There are two honest catches. Even with activity off, Google may keep conversations for up to 72 hours to run the service. And crucially, chats that a human reviewer has already read can be retained on a separate track for up to three years, with no user button to delete them. That is the strongest argument for never pasting secrets into Gemini in the first place.

Claude: the 2025 policy flip you may have clicked past

Anthropic's Claude long marketed itself as the privacy-friendly option, and on its commercial and API products it still does not train on your inputs. But in 2025 it changed its consumer terms. On the Free, Pro and Max plans, your chats and coding sessions can now be used for training — unless you opt out.

The rollout used a classic dark-pattern layout: a big "Updates to Consumer Terms" pop-up with a prominent Accept button and a much smaller training toggle, pre-set to On, sitting underneath. Plenty of people clicked Accept on autopilot and opted in without realising.

The retention stakes are unusually high here:

  • If you allow training, your data can be kept for up to five years.
  • If you opt out, Claude reverts to deleting conversations after about 30 days (legal holds aside).

To check or change it, open Claude's Settings > Privacy and look for the help-improve-Claude control. If you signed up in a hurry, assume you are opted in until you verify otherwise. None of this applies to Claude for Work, Education, Government or API access, which are governed by separate commercial terms.

Meta AI, Copilot, DeepSeek and the rest

The big three are not the whole story. A few quick rulings:

  • Meta AI (in WhatsApp, Instagram and Facebook) is the hardest to escape, because it is woven into apps you already use and offers limited opt-outs in India. The safest move is simply not to start sensitive conversations with it — and remember that tagging Meta AI in a group chat can expose that message to it.
  • Microsoft Copilot added a consumer toggle in 2025 to stop model training; dig into its privacy settings to switch it off.
  • DeepSeek and several other apps store data on servers in jurisdictions with very different privacy rules. For anything confidential, avoid them.
  • Enterprise and team plans across all vendors usually carry a no-training promise. If your office uses AI, ask IT whether you are on a business tier — it materially changes your exposure.

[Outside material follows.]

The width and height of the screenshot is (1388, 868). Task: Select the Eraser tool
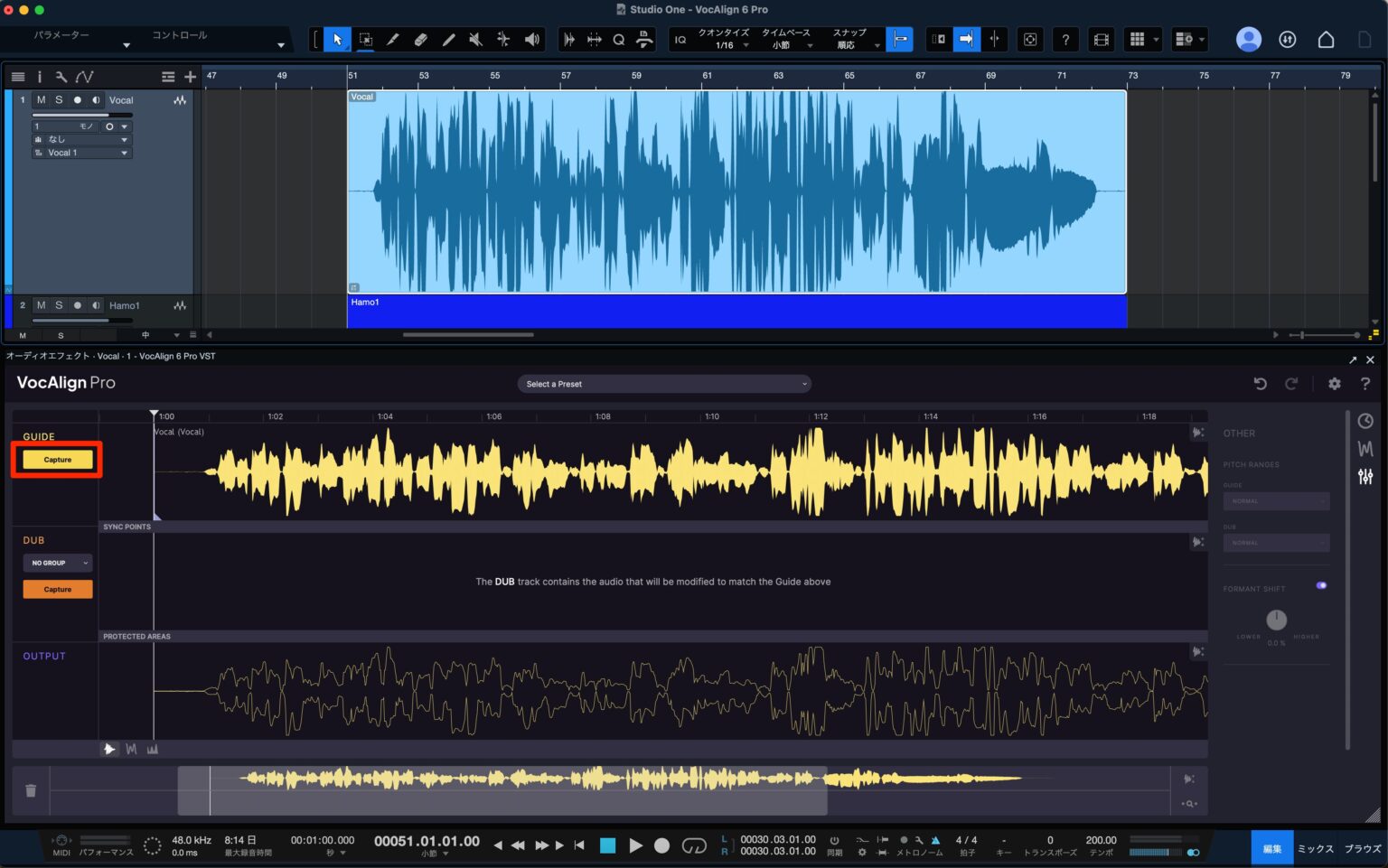tap(421, 39)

What opting out does and does not protect

Be clear-eyed about the ceiling on all of this. Opting out of training is real and worth doing, but it is not the same as privacy, and it is not deletion.

What it does: stops your future chats from improving the model. What it does not do: erase what you already sent, pull your words out of a model that has already trained on them, or stop short-term retention for running the service and safety checks. On some platforms, anything a human has reviewed sits outside your delete button entirely.

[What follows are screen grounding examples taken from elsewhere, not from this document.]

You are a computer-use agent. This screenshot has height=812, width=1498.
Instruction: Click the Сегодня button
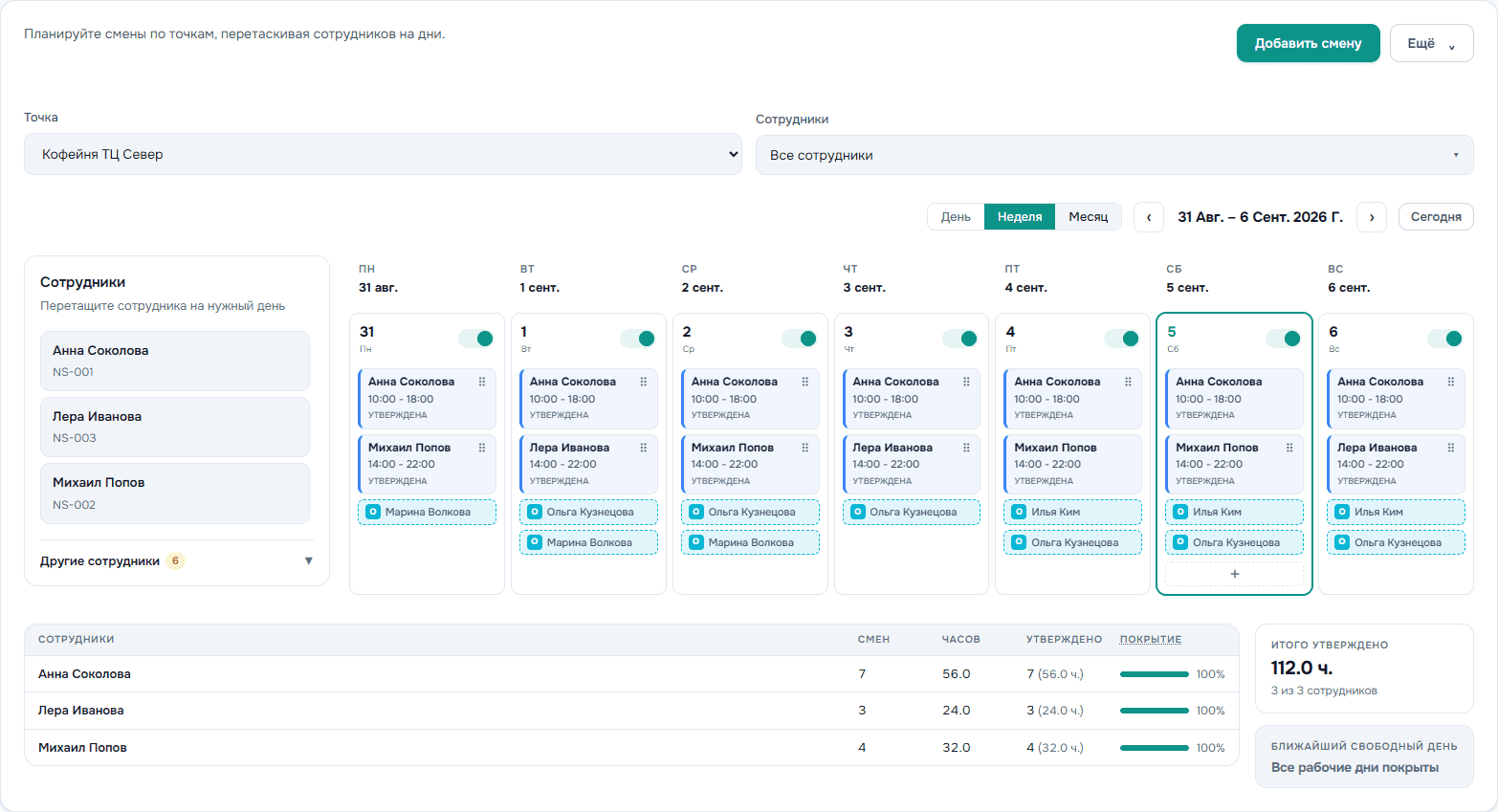pyautogui.click(x=1436, y=217)
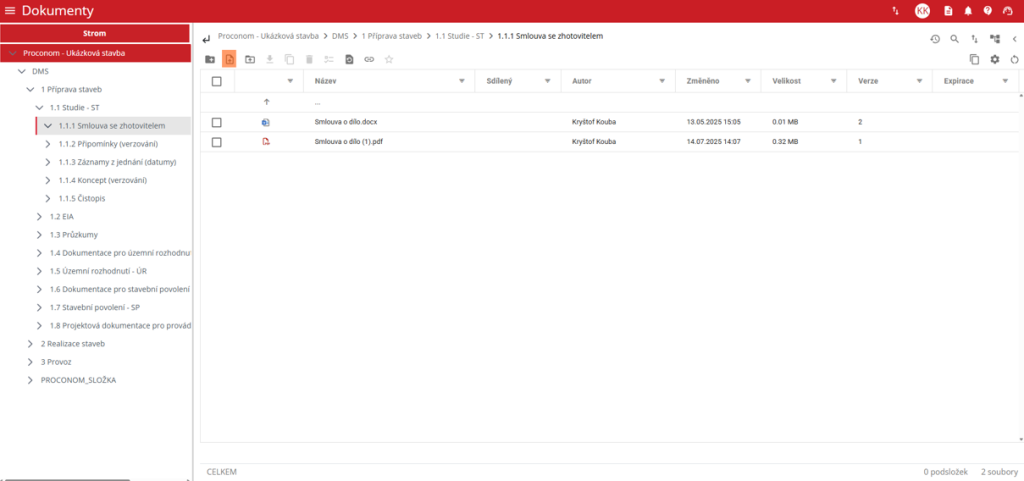Screen dimensions: 1024x481
Task: Select the Strom tab in the sidebar
Action: 95,33
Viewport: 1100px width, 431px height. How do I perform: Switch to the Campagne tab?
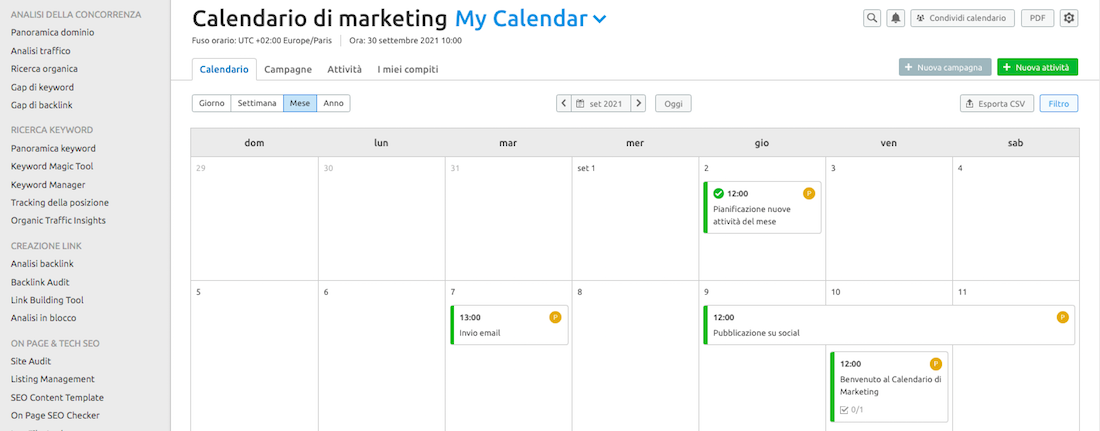pyautogui.click(x=288, y=69)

So pair the settings with three habits:

  1. Never paste true secrets — passwords, full card or bank numbers, Aadhaar, OTPs, client data, unfiled IP — into any consumer chatbot, opted out or not.
  2. Redact before you ask. Replace names and numbers with placeholders; the AI can still help with the structure of a contract or the logic of a problem.
  3. Use the disappearing modes — Temporary Chat and short retention windows — for one-off sensitive questions.

The convenience of these tools is genuine, and you do not have to quit them to stay safe. Spend ten minutes flipping the three toggles above, and adopt the redaction habit. That combination gives you most of the upside of AI assistants while keeping your most personal data from becoming someone else's training set.

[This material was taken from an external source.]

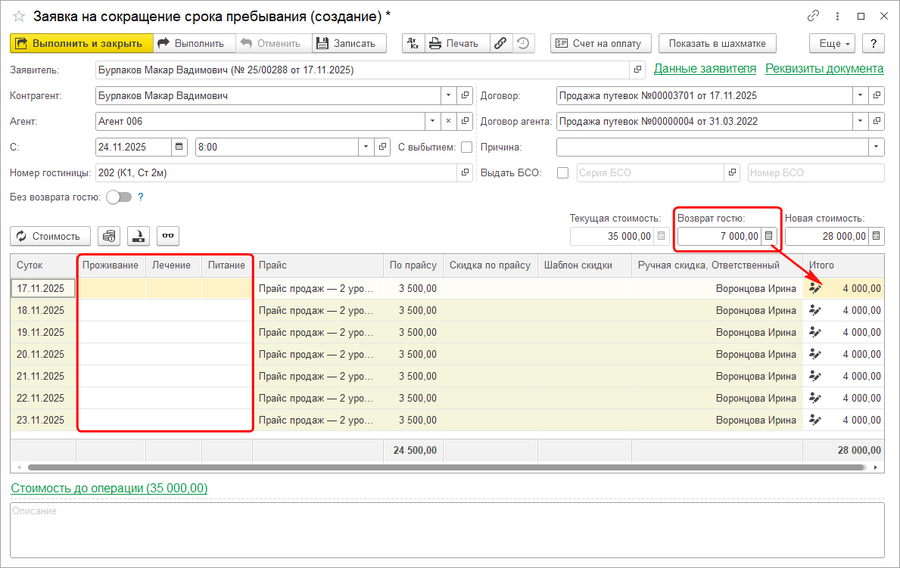Click the attached link chain icon
This screenshot has height=568, width=900.
500,43
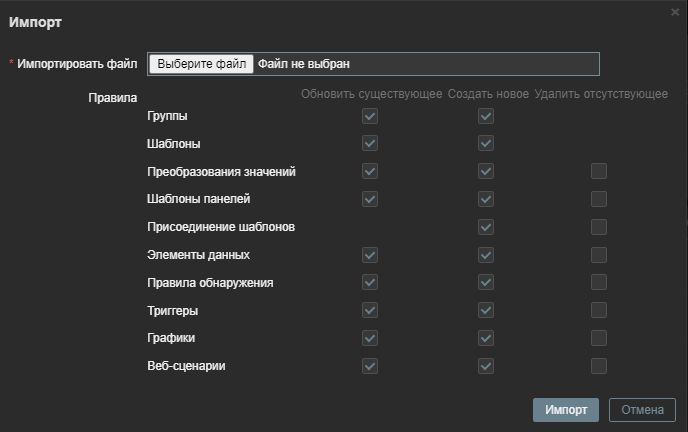
Task: Click the 'Выберите файл' file chooser button
Action: click(201, 64)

Frequently Asked Questions

Does turning off training delete my old chats?

No. The toggle only stops future conversations from being used to improve the model. Your existing history stays until you separately delete it, and data already seen by a human reviewer may be kept far longer.

Will I lose features like chat memory if I opt out of training?

Usually not. Model-training and chat-history/memory are separate controls on most apps, so you can keep your history while refusing to let it train the model.

Is the free version of these AI tools more risky for privacy?

Generally yes. On consumer free and paid personal plans, training is often on by default. Enterprise, business and API tiers usually do not train on your inputs by contract.